Now I couldn’t forget about compute benchmarks. The games get all of the glory, but compute performance is what helps build the games and edit and render the videos. I started off with Passmark’s Performance Test with their GPU Compute benchmark. This one runs through a series of tests to give an overall score. The RTX 2080 FE didn’t do very well on this one. The 2080 Ti was barely ahead of the 1080 Ti and the 2080 was within a point of the original GTX 1080 FE.
In the V-Ray benchmark performance was better though. This time the RTX 2080 FE was tied with the GTX 1080 Ti. I should point out that while this is a ray tracing test, it isn’t using the new RT cores, hopefully, V-ray introduces support for those later.

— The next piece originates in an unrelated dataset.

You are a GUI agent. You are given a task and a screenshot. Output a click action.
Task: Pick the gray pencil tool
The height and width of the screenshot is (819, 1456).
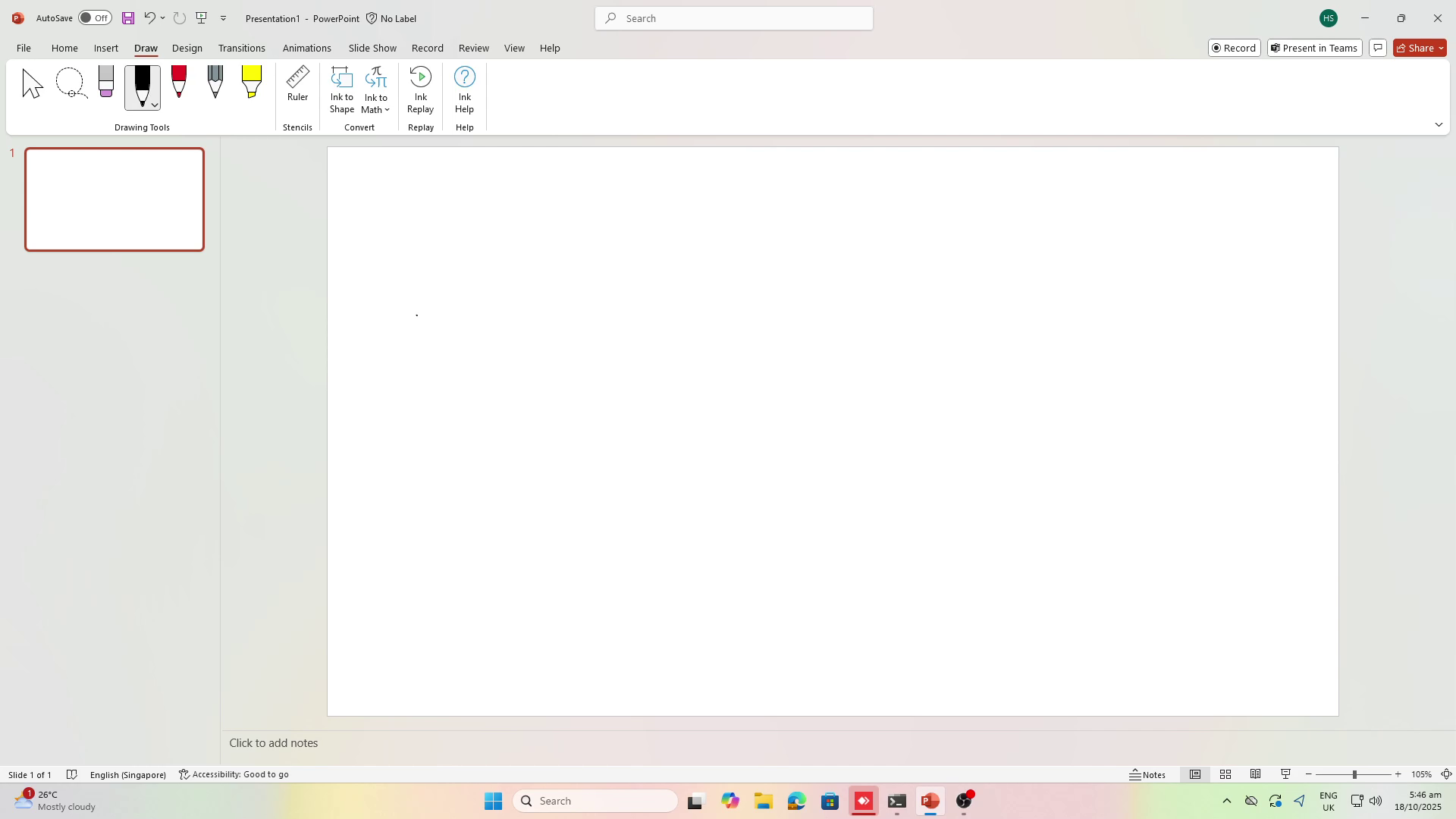point(215,82)

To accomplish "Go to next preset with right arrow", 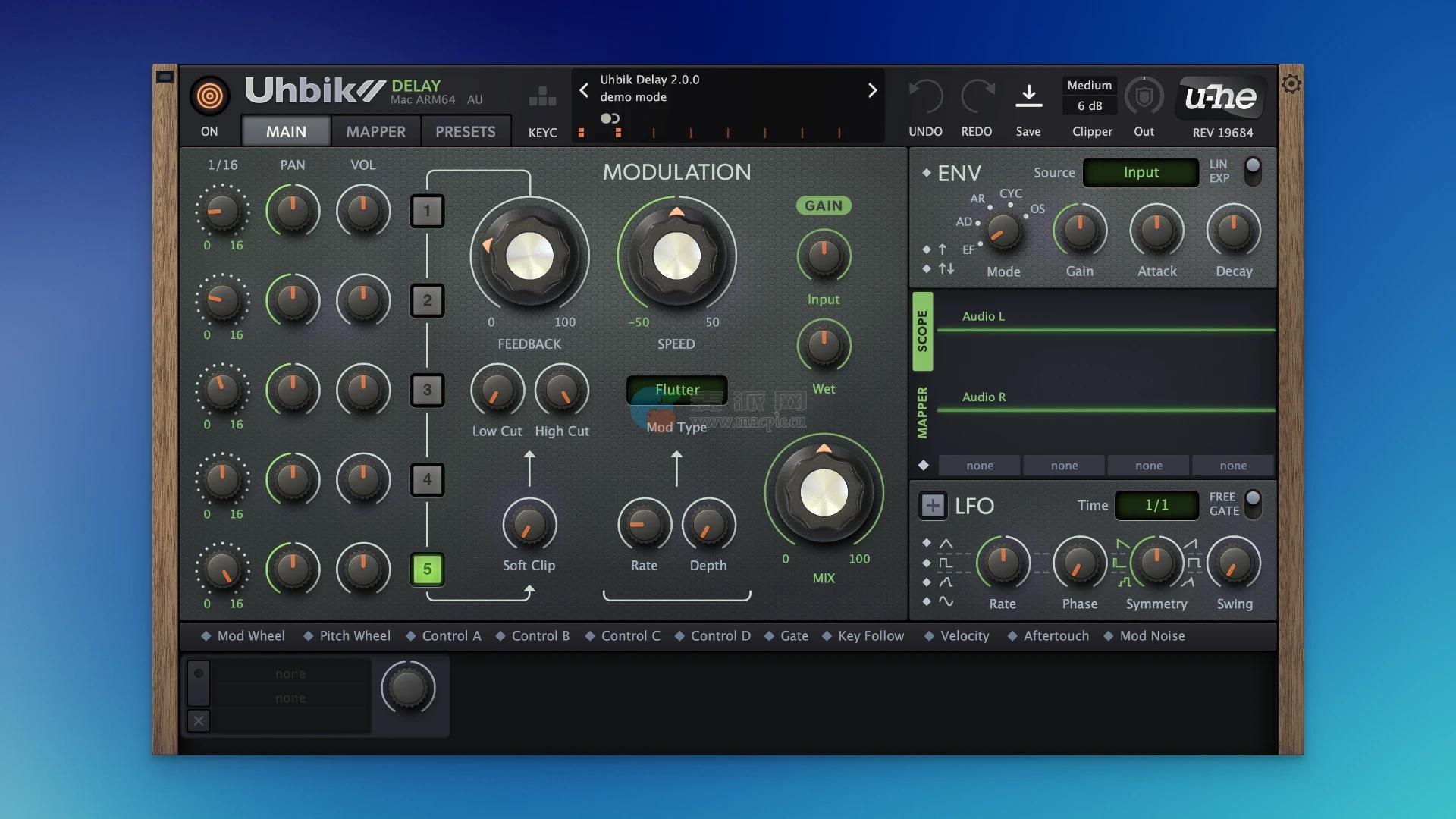I will (x=872, y=91).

Next, we have Cinegy Cinescore, this test had some issues. As it turns out both RTX cards had some of the Nvidia specific formats fail. I included a picture below from when it happened on the RTX 2080 Ti. Because of the failed results, the score was a little lower. The Vega 64 was even worse, it had enough failed that the benchmark wouldn’t give a score at all.
My last test was going to be taking a look at one of the most popular modeling programs with their recently introduced benchmark. But both RTX cards crashed. I spoke with Nvidia about it and right now they are waiting for blender to add in CUDA 10 support. I left the results though for comparison with the other cards. The Vega 64 did extremely well here.